§ **Task description**: Print the records below once again, exactly as they were given.

§ **Exercise material**:
───

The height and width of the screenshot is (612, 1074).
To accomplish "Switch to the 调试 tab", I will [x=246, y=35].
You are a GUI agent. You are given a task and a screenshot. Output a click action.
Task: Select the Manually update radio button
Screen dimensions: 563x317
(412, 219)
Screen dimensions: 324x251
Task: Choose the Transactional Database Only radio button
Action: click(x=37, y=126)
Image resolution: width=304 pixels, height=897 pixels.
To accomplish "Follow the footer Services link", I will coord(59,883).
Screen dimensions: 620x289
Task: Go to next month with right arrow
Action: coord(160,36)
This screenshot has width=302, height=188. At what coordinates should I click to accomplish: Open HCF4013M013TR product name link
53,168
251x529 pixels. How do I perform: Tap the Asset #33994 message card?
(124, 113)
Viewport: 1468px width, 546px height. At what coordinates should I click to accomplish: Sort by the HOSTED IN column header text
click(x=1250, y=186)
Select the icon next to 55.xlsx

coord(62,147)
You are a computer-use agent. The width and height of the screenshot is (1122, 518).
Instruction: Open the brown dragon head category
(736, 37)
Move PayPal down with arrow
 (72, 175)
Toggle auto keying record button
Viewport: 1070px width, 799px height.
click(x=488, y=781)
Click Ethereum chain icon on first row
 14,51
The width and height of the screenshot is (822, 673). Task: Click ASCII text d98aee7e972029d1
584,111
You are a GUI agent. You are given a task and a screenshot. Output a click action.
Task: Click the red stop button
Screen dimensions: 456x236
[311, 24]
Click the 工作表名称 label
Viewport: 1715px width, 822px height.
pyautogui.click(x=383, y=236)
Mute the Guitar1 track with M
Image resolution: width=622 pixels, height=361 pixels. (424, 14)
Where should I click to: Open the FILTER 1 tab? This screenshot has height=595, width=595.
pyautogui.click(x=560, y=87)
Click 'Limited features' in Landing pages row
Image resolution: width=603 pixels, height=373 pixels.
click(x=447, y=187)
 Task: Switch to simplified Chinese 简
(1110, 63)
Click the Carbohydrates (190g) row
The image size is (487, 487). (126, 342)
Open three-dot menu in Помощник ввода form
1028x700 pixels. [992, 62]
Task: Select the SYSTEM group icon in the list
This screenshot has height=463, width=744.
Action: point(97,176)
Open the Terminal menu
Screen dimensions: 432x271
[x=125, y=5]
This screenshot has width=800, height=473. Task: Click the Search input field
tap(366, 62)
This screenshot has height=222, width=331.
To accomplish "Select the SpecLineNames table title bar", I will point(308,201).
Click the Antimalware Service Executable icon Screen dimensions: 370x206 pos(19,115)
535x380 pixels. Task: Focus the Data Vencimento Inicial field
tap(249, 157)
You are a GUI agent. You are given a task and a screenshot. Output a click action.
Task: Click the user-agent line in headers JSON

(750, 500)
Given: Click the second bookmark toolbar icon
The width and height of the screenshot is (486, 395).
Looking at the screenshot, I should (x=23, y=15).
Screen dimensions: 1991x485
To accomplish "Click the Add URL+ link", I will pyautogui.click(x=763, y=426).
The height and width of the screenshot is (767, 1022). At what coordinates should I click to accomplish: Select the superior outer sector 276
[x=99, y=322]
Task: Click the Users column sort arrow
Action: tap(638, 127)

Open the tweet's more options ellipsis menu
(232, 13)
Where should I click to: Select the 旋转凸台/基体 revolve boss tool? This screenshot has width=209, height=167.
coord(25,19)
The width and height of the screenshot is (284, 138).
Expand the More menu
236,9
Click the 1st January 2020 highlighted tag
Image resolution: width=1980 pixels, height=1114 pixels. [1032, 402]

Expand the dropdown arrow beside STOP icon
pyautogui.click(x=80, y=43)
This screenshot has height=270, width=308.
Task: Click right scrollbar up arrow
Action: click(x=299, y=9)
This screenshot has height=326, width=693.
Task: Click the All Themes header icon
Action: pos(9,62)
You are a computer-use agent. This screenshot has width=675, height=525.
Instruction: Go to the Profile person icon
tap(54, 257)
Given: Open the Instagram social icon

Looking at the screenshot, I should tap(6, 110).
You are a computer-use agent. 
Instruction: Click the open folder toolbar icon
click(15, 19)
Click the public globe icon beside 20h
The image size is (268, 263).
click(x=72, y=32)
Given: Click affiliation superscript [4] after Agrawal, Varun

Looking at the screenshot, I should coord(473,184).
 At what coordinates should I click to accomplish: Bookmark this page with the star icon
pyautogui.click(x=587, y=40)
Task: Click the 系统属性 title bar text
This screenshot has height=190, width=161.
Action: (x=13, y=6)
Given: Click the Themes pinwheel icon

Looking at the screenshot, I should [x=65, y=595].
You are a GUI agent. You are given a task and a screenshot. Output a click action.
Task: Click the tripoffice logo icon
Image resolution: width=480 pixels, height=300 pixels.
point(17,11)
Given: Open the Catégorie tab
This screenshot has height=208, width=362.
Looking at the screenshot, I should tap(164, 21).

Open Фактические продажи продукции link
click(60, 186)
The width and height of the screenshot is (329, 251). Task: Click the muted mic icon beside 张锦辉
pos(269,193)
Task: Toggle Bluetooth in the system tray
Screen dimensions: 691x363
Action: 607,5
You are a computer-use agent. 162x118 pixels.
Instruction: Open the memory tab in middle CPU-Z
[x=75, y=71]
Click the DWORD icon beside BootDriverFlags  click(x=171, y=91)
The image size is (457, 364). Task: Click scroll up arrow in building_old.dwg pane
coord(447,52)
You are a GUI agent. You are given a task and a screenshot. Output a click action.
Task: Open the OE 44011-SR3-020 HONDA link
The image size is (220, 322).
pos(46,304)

───

§ **Result of the exercise**:
The height and width of the screenshot is (612, 1074).
To accomplish "Switch to the 调试 tab", I will [x=246, y=35].
You are a GUI agent. You are given a task and a screenshot. Output a click action.
Task: Select the Manually update radio button
Screen dimensions: 563x317
(412, 219)
Screen dimensions: 324x251
Task: Choose the Transactional Database Only radio button
Action: click(x=37, y=126)
Image resolution: width=304 pixels, height=897 pixels.
To accomplish "Follow the footer Services link", I will coord(59,883).
Screen dimensions: 620x289
Task: Go to next month with right arrow
Action: coord(160,36)
This screenshot has width=302, height=188. At what coordinates should I click to accomplish: Open HCF4013M013TR product name link
53,168
251x529 pixels. How do I perform: Tap the Asset #33994 message card?
(124, 113)
Viewport: 1468px width, 546px height. At what coordinates should I click to accomplish: Sort by the HOSTED IN column header text
click(x=1250, y=186)
Select the icon next to 55.xlsx

coord(62,147)
You are a computer-use agent. The width and height of the screenshot is (1122, 518).
Instruction: Open the brown dragon head category
(736, 37)
Move PayPal down with arrow
 (72, 175)
Toggle auto keying record button
Viewport: 1070px width, 799px height.
click(x=488, y=781)
Click Ethereum chain icon on first row
 14,51
The width and height of the screenshot is (822, 673). Task: Click ASCII text d98aee7e972029d1
584,111
You are a GUI agent. You are given a task and a screenshot. Output a click action.
Task: Click the red stop button
Screen dimensions: 456x236
[311, 24]
Click the 工作表名称 label
Viewport: 1715px width, 822px height.
pyautogui.click(x=383, y=236)
Mute the Guitar1 track with M
Image resolution: width=622 pixels, height=361 pixels. (424, 14)
Where should I click to: Open the FILTER 1 tab? This screenshot has height=595, width=595.
pyautogui.click(x=560, y=87)
Click 'Limited features' in Landing pages row
Image resolution: width=603 pixels, height=373 pixels.
click(x=447, y=187)
 Task: Switch to simplified Chinese 简
(1110, 63)
Click the Carbohydrates (190g) row
The image size is (487, 487). (126, 342)
Open three-dot menu in Помощник ввода form
1028x700 pixels. [992, 62]
Task: Select the SYSTEM group icon in the list
This screenshot has height=463, width=744.
Action: point(97,176)
Open the Terminal menu
Screen dimensions: 432x271
[x=125, y=5]
This screenshot has width=800, height=473. Task: Click the Search input field
tap(366, 62)
This screenshot has height=222, width=331.
To accomplish "Select the SpecLineNames table title bar", I will point(308,201).
Click the Antimalware Service Executable icon Screen dimensions: 370x206 pos(19,115)
535x380 pixels. Task: Focus the Data Vencimento Inicial field
tap(249, 157)
You are a GUI agent. You are given a task and a screenshot. Output a click action.
Task: Click the user-agent line in headers JSON

(750, 500)
Given: Click the second bookmark toolbar icon
The width and height of the screenshot is (486, 395).
Looking at the screenshot, I should (x=23, y=15).
Screen dimensions: 1991x485
To accomplish "Click the Add URL+ link", I will pyautogui.click(x=763, y=426).
The height and width of the screenshot is (767, 1022). At what coordinates should I click to accomplish: Select the superior outer sector 276
[x=99, y=322]
Task: Click the Users column sort arrow
Action: tap(638, 127)

Open the tweet's more options ellipsis menu
(232, 13)
Where should I click to: Select the 旋转凸台/基体 revolve boss tool? This screenshot has width=209, height=167.
coord(25,19)
The width and height of the screenshot is (284, 138).
Expand the More menu
236,9
Click the 1st January 2020 highlighted tag
Image resolution: width=1980 pixels, height=1114 pixels. [1032, 402]

Expand the dropdown arrow beside STOP icon
pyautogui.click(x=80, y=43)
This screenshot has height=270, width=308.
Task: Click right scrollbar up arrow
Action: click(x=299, y=9)
This screenshot has height=326, width=693.
Task: Click the All Themes header icon
Action: pos(9,62)
You are a computer-use agent. This screenshot has width=675, height=525.
Instruction: Go to the Profile person icon
tap(54, 257)
Given: Open the Instagram social icon

Looking at the screenshot, I should tap(6, 110).
You are a computer-use agent. 
Instruction: Click the open folder toolbar icon
click(15, 19)
Click the public globe icon beside 20h
The image size is (268, 263).
click(x=72, y=32)
Given: Click affiliation superscript [4] after Agrawal, Varun

Looking at the screenshot, I should coord(473,184).
 At what coordinates should I click to accomplish: Bookmark this page with the star icon
pyautogui.click(x=587, y=40)
Task: Click the 系统属性 title bar text
This screenshot has height=190, width=161.
Action: (x=13, y=6)
Given: Click the Themes pinwheel icon

Looking at the screenshot, I should [x=65, y=595].
You are a GUI agent. You are given a task and a screenshot. Output a click action.
Task: Click the tripoffice logo icon
Image resolution: width=480 pixels, height=300 pixels.
point(17,11)
Given: Open the Catégorie tab
This screenshot has height=208, width=362.
Looking at the screenshot, I should tap(164, 21).

Open Фактические продажи продукции link
click(60, 186)
The width and height of the screenshot is (329, 251). Task: Click the muted mic icon beside 张锦辉
pos(269,193)
Task: Toggle Bluetooth in the system tray
Screen dimensions: 691x363
Action: 607,5
You are a computer-use agent. 162x118 pixels.
Instruction: Open the memory tab in middle CPU-Z
[x=75, y=71]
Click the DWORD icon beside BootDriverFlags  click(x=171, y=91)
The image size is (457, 364). Task: Click scroll up arrow in building_old.dwg pane
coord(447,52)
You are a GUI agent. You are given a task and a screenshot. Output a click action.
Task: Open the OE 44011-SR3-020 HONDA link
The image size is (220, 322).
pos(46,304)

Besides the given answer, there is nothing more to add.